Please return all of the entries below exactly as they are written.

Recorded data section start

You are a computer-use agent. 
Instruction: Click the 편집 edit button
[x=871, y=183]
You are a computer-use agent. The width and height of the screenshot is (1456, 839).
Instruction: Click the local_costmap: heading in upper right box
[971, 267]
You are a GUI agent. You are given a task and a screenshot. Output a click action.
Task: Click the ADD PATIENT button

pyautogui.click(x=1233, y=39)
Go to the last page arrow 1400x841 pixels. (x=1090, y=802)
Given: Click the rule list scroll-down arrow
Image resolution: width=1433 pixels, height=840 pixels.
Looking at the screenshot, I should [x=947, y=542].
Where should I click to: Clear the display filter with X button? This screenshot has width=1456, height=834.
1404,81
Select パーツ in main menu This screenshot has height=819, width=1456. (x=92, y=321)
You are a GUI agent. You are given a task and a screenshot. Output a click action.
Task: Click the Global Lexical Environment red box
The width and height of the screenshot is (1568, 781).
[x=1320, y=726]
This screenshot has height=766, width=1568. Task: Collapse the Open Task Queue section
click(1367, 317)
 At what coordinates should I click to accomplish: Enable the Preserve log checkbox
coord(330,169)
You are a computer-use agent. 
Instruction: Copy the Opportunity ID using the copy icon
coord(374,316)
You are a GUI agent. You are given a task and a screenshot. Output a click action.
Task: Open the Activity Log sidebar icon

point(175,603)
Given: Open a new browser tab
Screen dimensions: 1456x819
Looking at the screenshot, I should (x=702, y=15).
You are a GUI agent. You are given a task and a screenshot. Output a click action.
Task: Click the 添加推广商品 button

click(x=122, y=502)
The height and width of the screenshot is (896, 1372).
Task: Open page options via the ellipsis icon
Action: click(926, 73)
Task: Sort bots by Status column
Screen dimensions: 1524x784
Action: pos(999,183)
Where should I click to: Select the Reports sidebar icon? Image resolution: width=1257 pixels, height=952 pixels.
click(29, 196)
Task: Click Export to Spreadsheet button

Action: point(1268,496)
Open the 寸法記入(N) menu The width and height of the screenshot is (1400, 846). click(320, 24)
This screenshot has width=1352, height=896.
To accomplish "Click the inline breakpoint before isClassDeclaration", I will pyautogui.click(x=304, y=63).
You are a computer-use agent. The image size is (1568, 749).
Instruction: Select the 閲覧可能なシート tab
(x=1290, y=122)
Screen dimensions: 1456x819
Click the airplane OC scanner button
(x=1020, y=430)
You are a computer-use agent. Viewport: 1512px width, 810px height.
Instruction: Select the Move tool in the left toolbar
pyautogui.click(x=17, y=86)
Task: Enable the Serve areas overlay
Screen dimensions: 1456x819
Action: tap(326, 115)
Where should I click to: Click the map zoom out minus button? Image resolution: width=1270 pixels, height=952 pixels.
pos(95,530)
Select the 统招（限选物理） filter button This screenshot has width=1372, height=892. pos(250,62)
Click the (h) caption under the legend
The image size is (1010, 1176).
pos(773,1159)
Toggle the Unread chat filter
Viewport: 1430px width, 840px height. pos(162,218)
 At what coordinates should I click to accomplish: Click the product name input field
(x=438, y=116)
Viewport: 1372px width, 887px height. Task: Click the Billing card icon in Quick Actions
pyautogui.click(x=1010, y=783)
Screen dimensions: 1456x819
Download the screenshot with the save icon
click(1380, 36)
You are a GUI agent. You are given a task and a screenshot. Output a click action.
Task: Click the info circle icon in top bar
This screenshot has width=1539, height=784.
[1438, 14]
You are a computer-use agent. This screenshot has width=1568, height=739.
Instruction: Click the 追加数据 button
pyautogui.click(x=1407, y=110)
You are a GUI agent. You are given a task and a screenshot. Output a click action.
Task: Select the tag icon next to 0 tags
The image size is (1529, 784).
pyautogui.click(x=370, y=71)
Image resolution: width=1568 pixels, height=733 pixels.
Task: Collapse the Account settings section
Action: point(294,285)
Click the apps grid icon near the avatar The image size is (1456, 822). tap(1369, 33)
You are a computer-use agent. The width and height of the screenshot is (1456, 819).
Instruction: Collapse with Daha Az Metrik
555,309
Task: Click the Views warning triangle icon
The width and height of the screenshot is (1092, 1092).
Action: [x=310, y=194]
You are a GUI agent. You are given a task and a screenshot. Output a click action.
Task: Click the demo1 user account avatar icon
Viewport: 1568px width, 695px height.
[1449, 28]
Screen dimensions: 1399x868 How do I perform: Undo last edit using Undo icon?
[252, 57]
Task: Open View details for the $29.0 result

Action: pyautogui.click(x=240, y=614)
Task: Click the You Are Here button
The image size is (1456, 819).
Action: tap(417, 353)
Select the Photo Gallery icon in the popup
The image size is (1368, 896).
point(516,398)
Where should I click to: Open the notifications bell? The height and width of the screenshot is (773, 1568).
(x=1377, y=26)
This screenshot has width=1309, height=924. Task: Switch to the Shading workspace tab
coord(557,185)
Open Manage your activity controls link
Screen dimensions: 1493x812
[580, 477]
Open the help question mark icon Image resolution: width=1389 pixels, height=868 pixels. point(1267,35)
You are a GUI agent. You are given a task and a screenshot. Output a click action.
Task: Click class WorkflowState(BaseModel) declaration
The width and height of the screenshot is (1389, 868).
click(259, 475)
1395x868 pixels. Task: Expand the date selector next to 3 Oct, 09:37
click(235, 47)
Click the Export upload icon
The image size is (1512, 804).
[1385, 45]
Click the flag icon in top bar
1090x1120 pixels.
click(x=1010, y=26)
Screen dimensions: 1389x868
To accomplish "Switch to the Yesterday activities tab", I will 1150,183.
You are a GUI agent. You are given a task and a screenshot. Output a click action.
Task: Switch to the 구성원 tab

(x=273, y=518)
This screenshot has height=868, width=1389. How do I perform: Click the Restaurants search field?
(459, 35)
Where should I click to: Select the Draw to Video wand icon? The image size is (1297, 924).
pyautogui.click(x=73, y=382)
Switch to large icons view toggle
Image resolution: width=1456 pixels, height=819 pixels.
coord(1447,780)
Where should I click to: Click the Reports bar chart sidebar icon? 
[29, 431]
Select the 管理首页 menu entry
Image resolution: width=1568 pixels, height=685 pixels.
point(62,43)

Recorded data section end

- [Result of this exercise]:
You are a computer-use agent. 
Instruction: Click the 편집 edit button
[x=871, y=183]
You are a computer-use agent. The width and height of the screenshot is (1456, 839).
Instruction: Click the local_costmap: heading in upper right box
[971, 267]
You are a GUI agent. You are given a task and a screenshot. Output a click action.
Task: Click the ADD PATIENT button

pyautogui.click(x=1233, y=39)
Go to the last page arrow 1400x841 pixels. (x=1090, y=802)
Given: Click the rule list scroll-down arrow
Image resolution: width=1433 pixels, height=840 pixels.
Looking at the screenshot, I should [x=947, y=542].
Where should I click to: Clear the display filter with X button? This screenshot has width=1456, height=834.
1404,81
Select パーツ in main menu This screenshot has height=819, width=1456. (x=92, y=321)
You are a GUI agent. You are given a task and a screenshot. Output a click action.
Task: Click the Global Lexical Environment red box
The width and height of the screenshot is (1568, 781).
[x=1320, y=726]
This screenshot has height=766, width=1568. Task: Collapse the Open Task Queue section
click(1367, 317)
 At what coordinates should I click to accomplish: Enable the Preserve log checkbox
coord(330,169)
You are a computer-use agent. 
Instruction: Copy the Opportunity ID using the copy icon
coord(374,316)
You are a GUI agent. You are given a task and a screenshot. Output a click action.
Task: Open the Activity Log sidebar icon

point(175,603)
Given: Open a new browser tab
Screen dimensions: 1456x819
Looking at the screenshot, I should (x=702, y=15).
You are a GUI agent. You are given a task and a screenshot. Output a click action.
Task: Click the 添加推广商品 button

click(x=122, y=502)
The height and width of the screenshot is (896, 1372).
Task: Open page options via the ellipsis icon
Action: click(926, 73)
Task: Sort bots by Status column
Screen dimensions: 1524x784
Action: pos(999,183)
Where should I click to: Select the Reports sidebar icon? Image resolution: width=1257 pixels, height=952 pixels.
click(29, 196)
Task: Click Export to Spreadsheet button

Action: point(1268,496)
Open the 寸法記入(N) menu The width and height of the screenshot is (1400, 846). click(320, 24)
This screenshot has width=1352, height=896.
To accomplish "Click the inline breakpoint before isClassDeclaration", I will pyautogui.click(x=304, y=63).
You are a computer-use agent. The image size is (1568, 749).
Instruction: Select the 閲覧可能なシート tab
(x=1290, y=122)
Screen dimensions: 1456x819
Click the airplane OC scanner button
(x=1020, y=430)
You are a computer-use agent. Viewport: 1512px width, 810px height.
Instruction: Select the Move tool in the left toolbar
pyautogui.click(x=17, y=86)
Task: Enable the Serve areas overlay
Screen dimensions: 1456x819
Action: tap(326, 115)
Where should I click to: Click the map zoom out minus button? Image resolution: width=1270 pixels, height=952 pixels.
pos(95,530)
Select the 统招（限选物理） filter button This screenshot has width=1372, height=892. pos(250,62)
Click the (h) caption under the legend
The image size is (1010, 1176).
pos(773,1159)
Toggle the Unread chat filter
Viewport: 1430px width, 840px height. pos(162,218)
 At what coordinates should I click to accomplish: Click the product name input field
(x=438, y=116)
Viewport: 1372px width, 887px height. Task: Click the Billing card icon in Quick Actions
pyautogui.click(x=1010, y=783)
Screen dimensions: 1456x819
Download the screenshot with the save icon
click(1380, 36)
You are a GUI agent. You are given a task and a screenshot. Output a click action.
Task: Click the info circle icon in top bar
This screenshot has width=1539, height=784.
[1438, 14]
You are a computer-use agent. This screenshot has width=1568, height=739.
Instruction: Click the 追加数据 button
pyautogui.click(x=1407, y=110)
You are a GUI agent. You are given a task and a screenshot. Output a click action.
Task: Select the tag icon next to 0 tags
The image size is (1529, 784).
pyautogui.click(x=370, y=71)
Image resolution: width=1568 pixels, height=733 pixels.
Task: Collapse the Account settings section
Action: point(294,285)
Click the apps grid icon near the avatar The image size is (1456, 822). tap(1369, 33)
You are a computer-use agent. The width and height of the screenshot is (1456, 819).
Instruction: Collapse with Daha Az Metrik
555,309
Task: Click the Views warning triangle icon
The width and height of the screenshot is (1092, 1092).
Action: [x=310, y=194]
You are a GUI agent. You are given a task and a screenshot. Output a click action.
Task: Click the demo1 user account avatar icon
Viewport: 1568px width, 695px height.
[1449, 28]
Screen dimensions: 1399x868 How do I perform: Undo last edit using Undo icon?
[252, 57]
Task: Open View details for the $29.0 result

Action: pyautogui.click(x=240, y=614)
Task: Click the You Are Here button
The image size is (1456, 819).
Action: tap(417, 353)
Select the Photo Gallery icon in the popup
The image size is (1368, 896).
point(516,398)
Where should I click to: Open the notifications bell? The height and width of the screenshot is (773, 1568).
(x=1377, y=26)
This screenshot has width=1309, height=924. Task: Switch to the Shading workspace tab
coord(557,185)
Open Manage your activity controls link
Screen dimensions: 1493x812
[580, 477]
Open the help question mark icon Image resolution: width=1389 pixels, height=868 pixels. point(1267,35)
You are a GUI agent. You are given a task and a screenshot. Output a click action.
Task: Click class WorkflowState(BaseModel) declaration
The width and height of the screenshot is (1389, 868).
click(259, 475)
1395x868 pixels. Task: Expand the date selector next to 3 Oct, 09:37
click(235, 47)
Click the Export upload icon
The image size is (1512, 804).
[1385, 45]
Click the flag icon in top bar
1090x1120 pixels.
click(x=1010, y=26)
Screen dimensions: 1389x868
To accomplish "Switch to the Yesterday activities tab", I will 1150,183.
You are a GUI agent. You are given a task and a screenshot. Output a click action.
Task: Switch to the 구성원 tab

(x=273, y=518)
This screenshot has height=868, width=1389. How do I perform: Click the Restaurants search field?
(459, 35)
Where should I click to: Select the Draw to Video wand icon? The image size is (1297, 924).
pyautogui.click(x=73, y=382)
Switch to large icons view toggle
Image resolution: width=1456 pixels, height=819 pixels.
coord(1447,780)
Where should I click to: Click the Reports bar chart sidebar icon? 
[29, 431]
Select the 管理首页 menu entry
Image resolution: width=1568 pixels, height=685 pixels.
point(62,43)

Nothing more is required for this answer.